In the next graph I decided to track the mean amount of flu cases in europian countries in 2015 I first had to filter for the year 2015, I did this with the “between()” function inside the “filter()” function. The between function required the first and the last day of the year 2015. After this I grouped the data by country and calculated the mean amount of flu cases.
With this data it was possible to create another ggplot. Within the “geom_bar” function it is important to put “stat =”identity”“, this allows to code to make a bar graph with an y-axis and an x-axis.
I also changed the angle of the country names to be vertical within “theme”, if this was not done the country text would clutter.
# string naar date veranderen
gapminder_flu$date <- as.Date(gapminder_flu$date)

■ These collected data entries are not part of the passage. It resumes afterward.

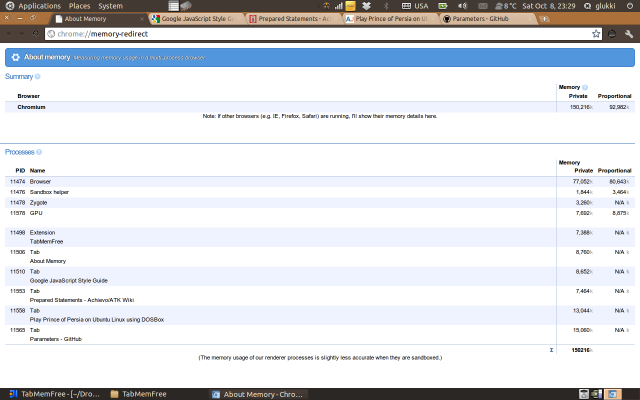Open the Applications menu
This screenshot has height=400, width=640.
[x=39, y=6]
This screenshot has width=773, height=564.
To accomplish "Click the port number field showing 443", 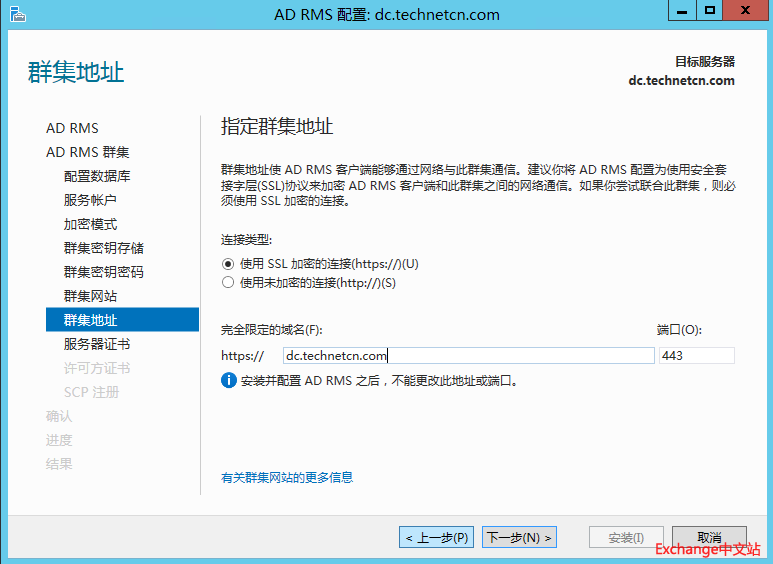I will pos(696,355).
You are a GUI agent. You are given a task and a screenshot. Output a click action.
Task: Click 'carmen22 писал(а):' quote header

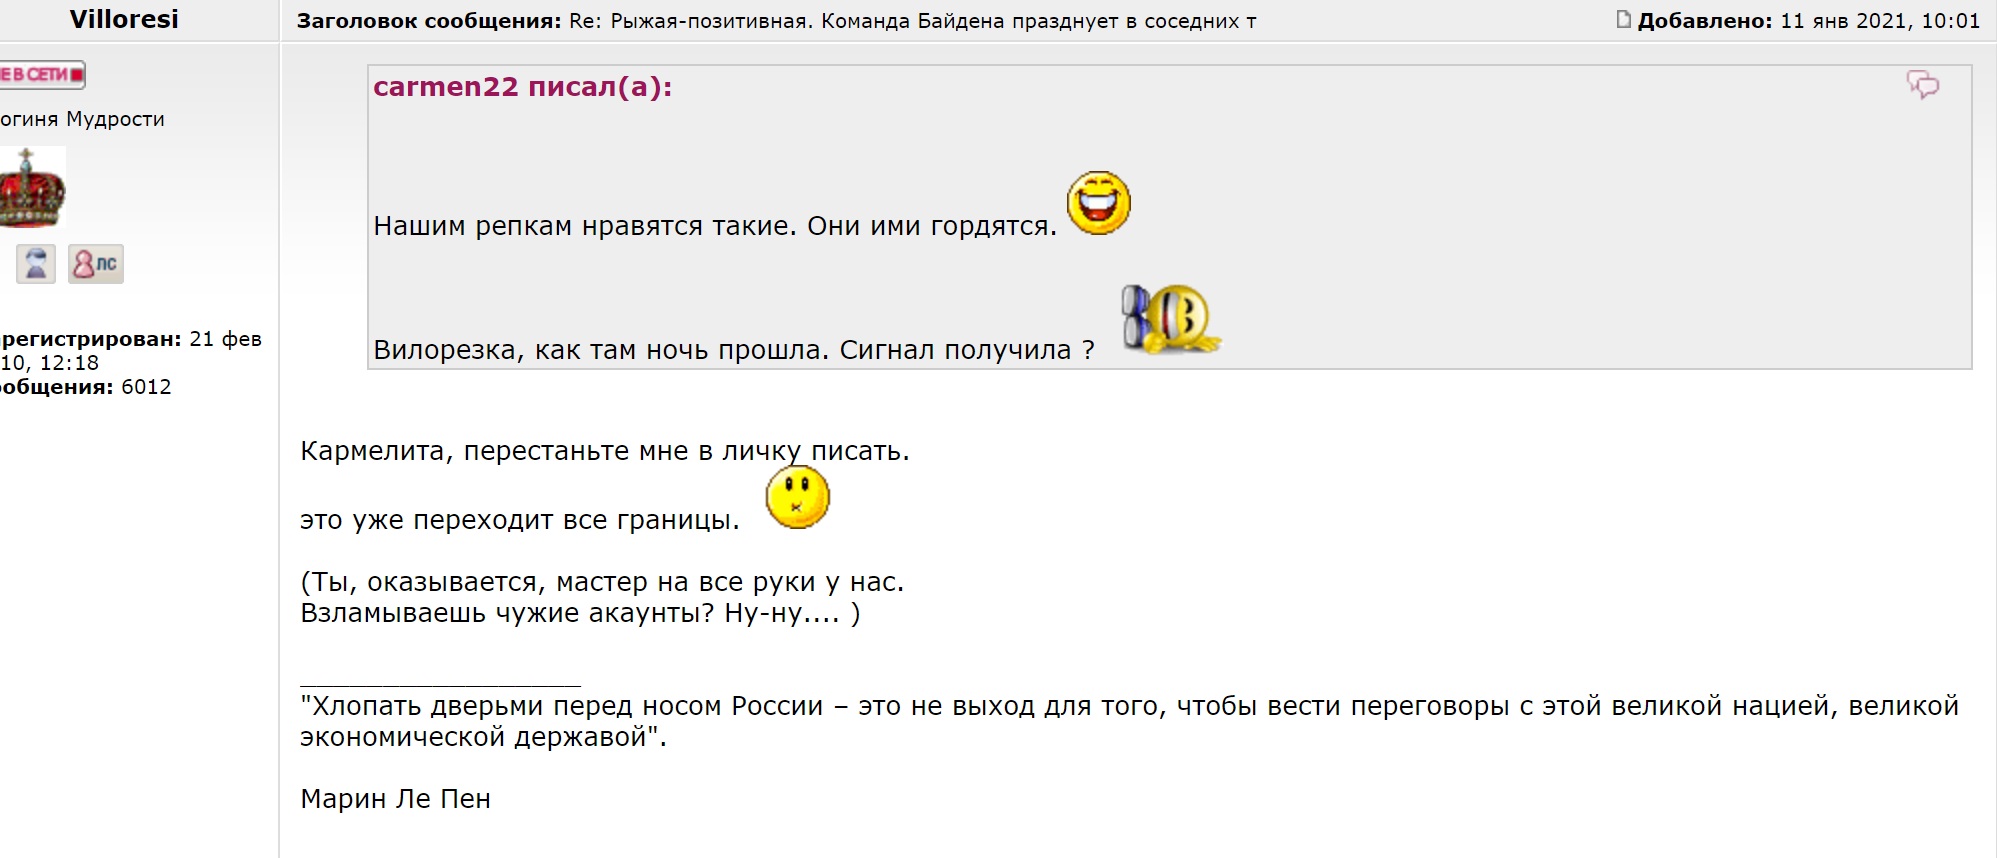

# nieuw object maken waar het gemmidelde cases is berekend in 2015 in europa
country_cases <- gapminder_flu %>% filter(between(date, as.Date("2015-01-01"), as.Date("2015-12-30"))) %>% filter(continent == "Europe") %>% group_by(country) %>% summarise(mean_cases=mean(as.numeric(cases)))
# ggplot maken
graph <-country_cases %>%
ggplot(aes(x = country, y = mean_cases, fill = country_cases$country)) +
geom_bar(stat = "identity") +
theme(axis.text.x = element_text(angle = 90, vjust = 0.5, hjust=1))+
labs(
title = "Average flu cases per europian country in 2015"
)
# ggplot in een plotly veranderen
graph
In the above graph you can see Austria had a lot of flu cases in 2015
In the next graph I wanted to plot the average life expectancy per europian country in 2015. I did this with the same filter function as the previous graph expect I calculated the mean life_expactancy after this.
After this I plotted the graph in the same ggplot function.
# string naar date veranderen
gapminder_flu$date <- as.Date(gapminder_flu$date)
# nieuw object maken waar het gemmidelde life_expectancy is berekend in 2015 in europa
country_life <- gapminder_flu %>% filter(between(date, as.Date("2015-01-01"), as.Date("2015-12-30"))) %>% filter(continent == "Europe") %>% group_by(country) %>% summarise(mean_cases=mean(as.numeric(life_expectancy)))
# ggplot maken
graph_life <-country_life %>%
ggplot(aes(x = country, y = mean_cases, fill = country_cases$country)) +
geom_bar(stat = "identity") +
theme(axis.text.x = element_text(angle = 90, vjust = 0.5, hjust=1))+
labs(
title = "Average life expectancy per europian country in 2015"
)
# ggplot in een plotly veranderen
graph_life
In this last graph you can see the life expectancy of a few countries. In Europe the average of lays around 70 years old.